The problem is, having started, the ECB can’t stop buying Spanish and Italian debt because no one else will buy it. With Spain and Italy no longer having access to the capital markets, if the ECB doesn’t buy their debt, the yields will jump catastrophically. We saw this happen with Greece, Portugal, and Ireland, and it will most certainly happen with Spain and Italy. Rather than 5% yields, we’d soon see yields climbing into the 10%+ range, and eventually probably into the 20% range, as happened with Greece.
That means the ECB must buy essentially all debt offered for auction by Spain and Italy. Considering rollovers, interest payments, and new debt already scheduled to be auctioned, for the remainder of this year that comes to something like $50 billion per week. Call it $1 trillion between now and the end of the year.

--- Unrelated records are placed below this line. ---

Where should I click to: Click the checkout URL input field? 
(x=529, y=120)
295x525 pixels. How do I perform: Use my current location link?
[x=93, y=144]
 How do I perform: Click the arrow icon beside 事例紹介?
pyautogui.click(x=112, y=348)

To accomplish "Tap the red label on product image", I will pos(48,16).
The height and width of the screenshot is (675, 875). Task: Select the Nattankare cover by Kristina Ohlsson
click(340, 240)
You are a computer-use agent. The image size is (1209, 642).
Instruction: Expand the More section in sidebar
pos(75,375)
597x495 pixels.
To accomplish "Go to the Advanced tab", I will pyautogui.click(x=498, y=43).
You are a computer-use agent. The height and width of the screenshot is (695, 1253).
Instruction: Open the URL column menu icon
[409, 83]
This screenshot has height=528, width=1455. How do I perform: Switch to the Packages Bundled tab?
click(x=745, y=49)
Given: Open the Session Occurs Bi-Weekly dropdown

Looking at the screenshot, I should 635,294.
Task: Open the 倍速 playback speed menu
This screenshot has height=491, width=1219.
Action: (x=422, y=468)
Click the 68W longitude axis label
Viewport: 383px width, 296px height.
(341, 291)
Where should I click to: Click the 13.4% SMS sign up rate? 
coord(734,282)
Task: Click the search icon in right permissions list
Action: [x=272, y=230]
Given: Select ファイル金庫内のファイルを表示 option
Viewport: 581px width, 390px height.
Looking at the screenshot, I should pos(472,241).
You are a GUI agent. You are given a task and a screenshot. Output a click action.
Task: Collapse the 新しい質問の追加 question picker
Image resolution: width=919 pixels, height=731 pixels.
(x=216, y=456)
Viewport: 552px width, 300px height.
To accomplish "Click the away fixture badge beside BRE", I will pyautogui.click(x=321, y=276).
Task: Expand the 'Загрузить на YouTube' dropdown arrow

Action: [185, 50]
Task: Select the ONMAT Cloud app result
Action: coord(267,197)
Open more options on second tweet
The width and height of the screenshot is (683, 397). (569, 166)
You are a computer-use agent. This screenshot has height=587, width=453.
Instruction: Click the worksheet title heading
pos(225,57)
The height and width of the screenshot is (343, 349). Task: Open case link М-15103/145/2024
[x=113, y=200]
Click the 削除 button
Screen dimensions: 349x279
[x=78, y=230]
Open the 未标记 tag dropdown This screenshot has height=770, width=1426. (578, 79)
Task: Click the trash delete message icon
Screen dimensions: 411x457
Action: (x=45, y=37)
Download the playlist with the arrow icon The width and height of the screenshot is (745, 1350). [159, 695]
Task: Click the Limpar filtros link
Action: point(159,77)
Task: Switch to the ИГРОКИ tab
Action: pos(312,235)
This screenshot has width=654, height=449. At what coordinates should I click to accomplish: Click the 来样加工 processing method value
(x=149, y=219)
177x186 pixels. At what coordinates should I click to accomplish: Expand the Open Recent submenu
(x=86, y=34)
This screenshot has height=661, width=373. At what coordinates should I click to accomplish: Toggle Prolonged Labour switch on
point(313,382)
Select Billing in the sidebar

And, in an incredible irony, Finland announced yesterday that it would require full collateral from Greece if Greece expected Finland to participate in the Greek bailout. In other words, Finland wants Greece to cough up enough cash to allow Finland to buy AAA bonds as collateral against Finland’s share of the bailout. Of course, if Greece had any collateral it wouldn’t need the bailout. Later yesterday, Austria, Slovenia, and Slovakia also announced that they’d require collateral from Greece before they participated in the bailout. The Netherlands is expected to require the same. In other words, all of these countries, and others likely to make similar demands, are running as fast as they can away from the Greek bailout, which means the Greek bailout may never happen.
The real irony, of course, is that everyone is pretending this is a liquidity crisis, when in fact it’s a debt crisis. And Greece is small potatoes compared to Spain and (particularly) Italy, and eventually Belgium and France. The simple truth is that these countries owe far too much to have any chance of ever repaying what they owe, and that bill is quickly coming due.
I have to order a new Pentax DSLR. The one Barbara took to work was damaged by a power surge, and her firm is reimbursing us for the cost of a new camera. The damaged camera still functions, but the power surge killed its USB port, which is essential for using it on a microscope. Her firm will keep the damaged camera, which still works for shooting images. It’s no problem for them to transfer images by removing the memory card and putting it in a card reader.
I plan to order a Pentax Kr, which is the nearest current model to the one we’re replacing. One thing I insist on is the ability to use AA cells. The Kr comes with a lithium-ion battery, but AA-compatibility is now optional, via the $40 D-BH109 adapter. I’ll order it with the kit lens, which is an excellent 18-55mm zoom. I’ll also order a fast memory card or two for it. I haven’t looked at memory cards lately, but I’m assuming that 4 GB and even 8 GB cards are pretty inexpensive nowadays. At 12 megapixels, a 4 GB card would probably give me roughly 200 image files in RAW format per card. The last time I bought a memory card, fast cards were roughly twice the price of slower ones, so I might be able to get a fast 4 GB card for what I’d pay for a slow 8 GB card. Any advice would be appreciated.